**Material for the task**:
-*-*-
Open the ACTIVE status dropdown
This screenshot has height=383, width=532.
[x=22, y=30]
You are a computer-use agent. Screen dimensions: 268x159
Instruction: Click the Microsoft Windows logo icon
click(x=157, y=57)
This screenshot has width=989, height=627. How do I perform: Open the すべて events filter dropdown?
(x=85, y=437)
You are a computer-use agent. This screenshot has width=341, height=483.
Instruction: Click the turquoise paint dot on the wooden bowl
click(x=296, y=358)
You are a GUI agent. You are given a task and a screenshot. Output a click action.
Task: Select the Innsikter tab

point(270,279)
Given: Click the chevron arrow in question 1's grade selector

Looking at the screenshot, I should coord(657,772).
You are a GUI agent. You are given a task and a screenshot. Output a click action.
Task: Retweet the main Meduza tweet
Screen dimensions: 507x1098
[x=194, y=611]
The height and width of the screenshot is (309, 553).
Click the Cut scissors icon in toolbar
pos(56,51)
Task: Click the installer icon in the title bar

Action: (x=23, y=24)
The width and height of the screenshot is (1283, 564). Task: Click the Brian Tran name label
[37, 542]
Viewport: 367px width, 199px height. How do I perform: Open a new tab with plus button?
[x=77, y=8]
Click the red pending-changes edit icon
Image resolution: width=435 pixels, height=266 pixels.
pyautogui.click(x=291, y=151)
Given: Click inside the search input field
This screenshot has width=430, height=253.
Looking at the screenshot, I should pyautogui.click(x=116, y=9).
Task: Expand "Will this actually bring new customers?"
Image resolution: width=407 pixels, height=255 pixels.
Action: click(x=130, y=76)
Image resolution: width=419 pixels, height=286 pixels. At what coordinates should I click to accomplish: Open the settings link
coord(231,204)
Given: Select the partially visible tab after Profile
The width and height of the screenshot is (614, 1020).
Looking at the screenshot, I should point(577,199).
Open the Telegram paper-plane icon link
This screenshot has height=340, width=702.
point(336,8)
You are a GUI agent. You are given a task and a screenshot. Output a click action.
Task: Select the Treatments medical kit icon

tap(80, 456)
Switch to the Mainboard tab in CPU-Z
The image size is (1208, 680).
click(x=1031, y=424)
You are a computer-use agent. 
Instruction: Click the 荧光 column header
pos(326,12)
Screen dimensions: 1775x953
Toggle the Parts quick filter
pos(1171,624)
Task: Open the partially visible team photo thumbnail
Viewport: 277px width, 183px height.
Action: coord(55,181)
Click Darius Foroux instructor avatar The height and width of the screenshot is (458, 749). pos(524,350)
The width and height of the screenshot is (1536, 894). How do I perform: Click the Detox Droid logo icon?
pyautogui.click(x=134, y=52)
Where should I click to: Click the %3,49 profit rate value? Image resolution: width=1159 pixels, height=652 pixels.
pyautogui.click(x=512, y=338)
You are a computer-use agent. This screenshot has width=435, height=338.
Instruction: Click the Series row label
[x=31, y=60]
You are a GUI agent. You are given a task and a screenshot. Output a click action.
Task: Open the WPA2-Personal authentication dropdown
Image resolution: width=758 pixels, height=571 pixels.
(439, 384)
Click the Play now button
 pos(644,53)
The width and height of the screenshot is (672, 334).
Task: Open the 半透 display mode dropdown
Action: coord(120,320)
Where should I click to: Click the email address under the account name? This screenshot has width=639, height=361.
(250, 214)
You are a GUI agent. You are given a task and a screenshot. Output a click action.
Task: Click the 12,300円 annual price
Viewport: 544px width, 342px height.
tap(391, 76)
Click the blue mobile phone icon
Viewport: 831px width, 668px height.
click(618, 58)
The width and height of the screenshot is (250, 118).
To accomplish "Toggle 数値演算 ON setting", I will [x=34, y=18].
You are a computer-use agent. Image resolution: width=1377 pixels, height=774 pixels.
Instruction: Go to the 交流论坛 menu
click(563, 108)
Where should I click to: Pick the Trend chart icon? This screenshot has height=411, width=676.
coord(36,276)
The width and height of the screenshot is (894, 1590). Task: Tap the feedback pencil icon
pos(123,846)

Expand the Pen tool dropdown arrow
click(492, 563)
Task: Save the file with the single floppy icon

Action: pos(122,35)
-*-*-
**Written request**:
Reproduce the lines from the start of the records through the line containing "click(x=296, y=358)", both included, requests and all. Multiply only the click coordinates in the answers by 1.75 and round to whole numbers with halves going up. Give only these lines.

**Completed exercise**:
Open the ACTIVE status dropdown
This screenshot has height=383, width=532.
[x=39, y=53]
You are a computer-use agent. Screen dimensions: 268x159
Instruction: Click the Microsoft Windows logo icon
click(x=275, y=100)
This screenshot has width=989, height=627. How do I perform: Open the すべて events filter dropdown?
(x=149, y=765)
You are a computer-use agent. This screenshot has width=341, height=483.
Instruction: Click the turquoise paint dot on the wooden bowl
click(x=518, y=627)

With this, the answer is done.